Selected text:
---+---
This should be the part where I then extol the virtues of foam rolling.  I occasionally use my foam roller, but I go back and forth on whether I drink the Kook-Aid.  I used it like rosary beads in the last two weeks leading up to my marathon last spring and had adhesions so bad in my thigh, but I don’t know if it made a difference or not.  The sports massages I invested in were much more helpful (albeit more expensive).  Here’s an interesting article bagging on ye old foam roller that you might want to check out…I like this guy’s writing.

Best part of the article (besides the pic below)…

Let’s be honest, the act of foam rolling feels awful.

The most obvious issue here is we’re trying to get people out of pain and the act of foam rolling puts them in pain. You’ll often see people masochistically rolling something like their IT band with gruesome facial expressions. “Knee hurts? Let me destroy my IT band! Eat this shit IT band! Screw the foam! Where is my PVC pipe?!?! ROAR!!!”

This is a big reason runners carry foam rollers around like it’s their favorite dildo bible. They love self-inflicted pain (hence all the running to nowhere). 

foam-roller-it-band-exercise

I like this guy.  Roar!

So, if I’m working on stretching and icing and maybe taking a day or two off when something flares up, I’m usually good (with the exception of plantar fasciitis…a daily issue for me.)  

Other tweaks you can consider?  Run on the other side of the street…seriously.  Think about the fact that streets are graded for drainage.  Make sure you’re not running too far over where there might be a steep grade that’s creating an imbalance.  If you run on sidewalks, hit the street instead…it’s softer.  Make sure you’re in the right shoes.  Running shoes are a very worthy investment, and I advise everyone to go to a running store and get your foot and stride analyzed.  Change your pace.  Slow it down.  Stop and stretch during a run (lightly!) and see if that helps.  Drink wine before your run (okay, that’s a joke.)  There are lots of things you can try.

What if your attempts don’t stop the pain?  Well, at this point it will usually increase in intensity, stop getting better after the run gets going, or get better but then come back during the run itself.
---+---
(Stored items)
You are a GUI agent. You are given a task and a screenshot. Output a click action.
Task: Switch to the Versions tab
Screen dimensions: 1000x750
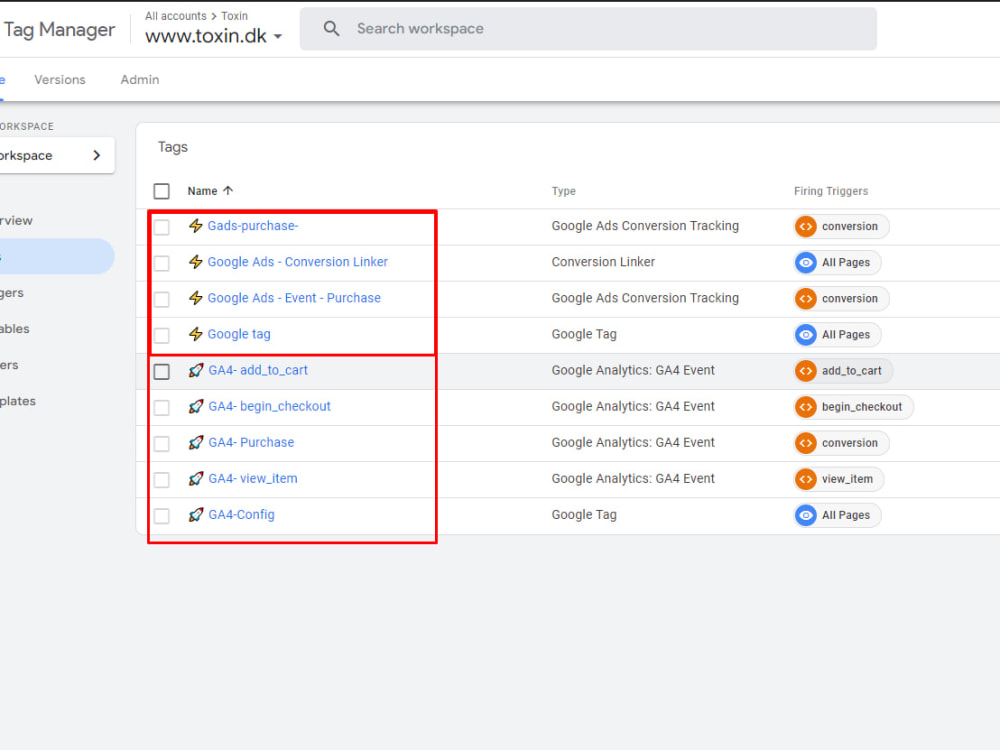[x=59, y=79]
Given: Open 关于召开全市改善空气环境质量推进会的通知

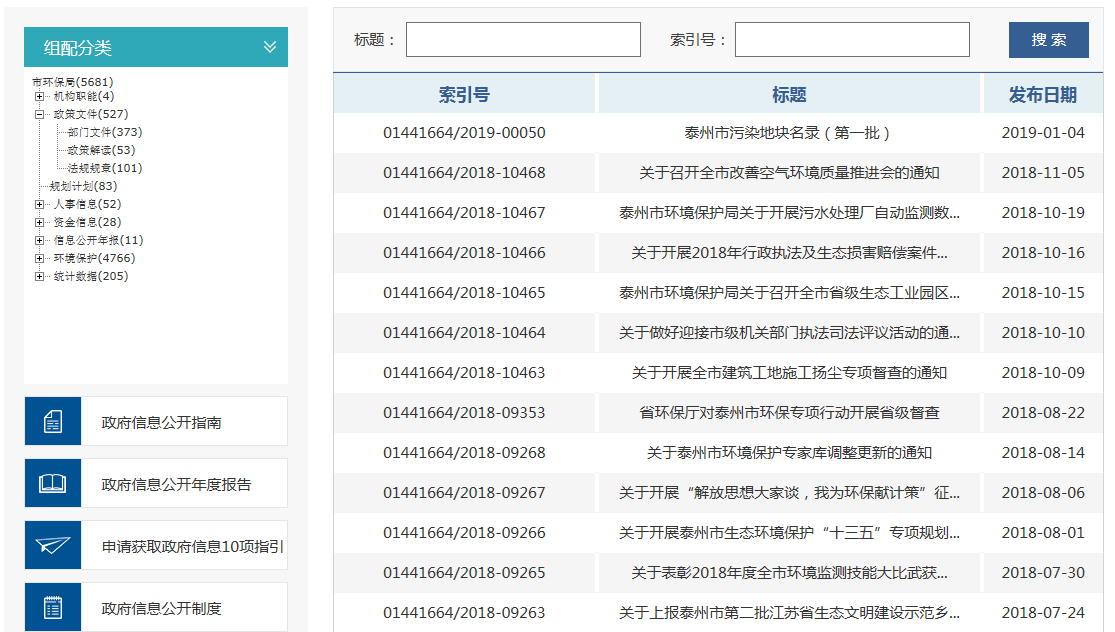Looking at the screenshot, I should pyautogui.click(x=788, y=173).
---+---
Try it:
Carry the post about running pain and foam rolling further, starting after its final sentence.

Output for this task:
If that happens, shit just got real.  Get yourself on the internet, do some more research on stretching, and prepare yourself for some time off (like a week or more.)  Or go to your doctor.  Or a sports massage therapist.  Or the liquor store.

Most mild injuries come from the ol’ too much, too soon mentality.  Let me use the wise example of a certain gal (yes, me) who decided to start running waaaaayy back in the day.  It’s a simple story…short and sweet.

She started running on the treadmill, and set running a mile as her first goal.  She worked on this 3-4x/week until she achieved the one-mile mark.  She liked it.  She felt stronger, more powerful.  She became addicted.  She said, “I just can’t quit you!”  

So she started running at 5K pace, because she didn’t really realize that any other pace existed since it was all so painful, and resolved to run 4-5 minutes more EACH TIME she ran.  She killed herself, got up to 45 minutes within a matter of weeks, and then had to stop running for a month because her IT band got completely jacked up.

She was very sad (but she didn’t give up!)

The most common beginner running/overuse injuries?  Runner’s Knee, IT band injuries (ITBS), Hamstring pulls, Shinsplints, Plantar Fasciitis, and painful side stitches.  Here’s link to a good article describing them, along with treatments, stretches, etc.  It’s a great starting point for a beginner runner.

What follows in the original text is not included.